Now that we have thoroughly cleaned our data, we are finally ready to assign a taxonomy to our sequences.
We will do this using a Bayesian classifier (via the Classify.seqs tool) and a mothur-formatted training set provided by the Schloss lab based on the RDP (Ribosomal Database Project, Cole et al. 2013) reference taxonomy.
The most commonly used reference taxonomies are:
The choice of taxonomic classifier and reference taxonomy can impact downstream results. The figure from Liu et al. 2008 given below shows the taxonomic composition determined when using different classifiers and reference taxonomies, for different primer sets (16S regions).
Figure: Compositions at the phylum level for each of the three datasets: (a) Guerrero Negro mat, (b) Human gut and (c) Mouse gut, using a range of different methods (separate subpanels within each group). The x-axis of each graph shows region sequenced. The y-axis shows abundance as a fraction of the total number of sequences in the community. The legend shows colors for phyla (consistent across graphs).
Which reference taxonomy is best for your experiments depends on a number of factors such as the type of sample and variable region sequenced.
Another discussion about how these different databases compare was described by Balvočiūtė and Huson 2017.
Despite all we have done to improve data quality, there may still be more to do: there may be 18S rRNA gene fragments or 16S rRNA from Archaea, chloroplasts, and mitochondria that have survived all the cleaning steps up to this point. We are generally not interested in these sequences and want to remove them from our dataset.
Step 1: Taxonomic Classification and Removal of undesired sequences
This step involves using Classify.seqs with the fasta file and count table generated by Remove.seqs and the reference and taxonomy data that we loaded into this project during the data preparation step. We will then use Remove.lineage we will remove any non-bacterial sequences.
Chloroplast-Mitochondria-unknown-Archaea-Eukaryota
Question:
How many unique (representative) sequences were removed in this step?

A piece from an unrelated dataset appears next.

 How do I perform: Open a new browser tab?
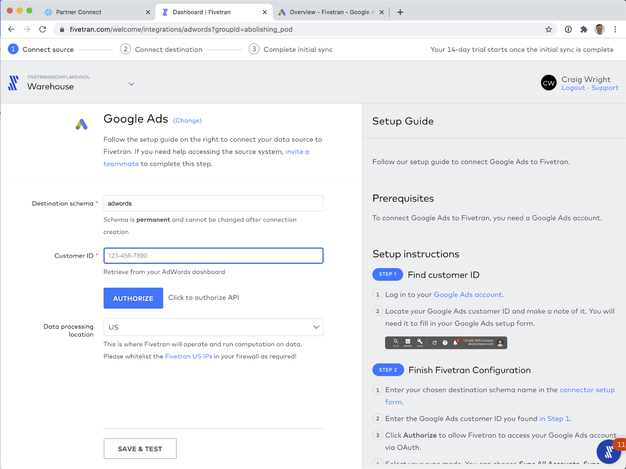pyautogui.click(x=400, y=12)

How many sequences in total?
20 representative sequences were removed. The fasta file output from Remove.seqs had 2246 sequences while the fasta output from Remove.lineages contained 2226 sequences.
162 total sequences were removed. If you run summary.seqs with the count table, you will see that we now have 2261 unique sequences representing a total of 113,883 total sequences (down from 114,045 before). This means 162 of our sequences were in represented by these 20 representative sequences.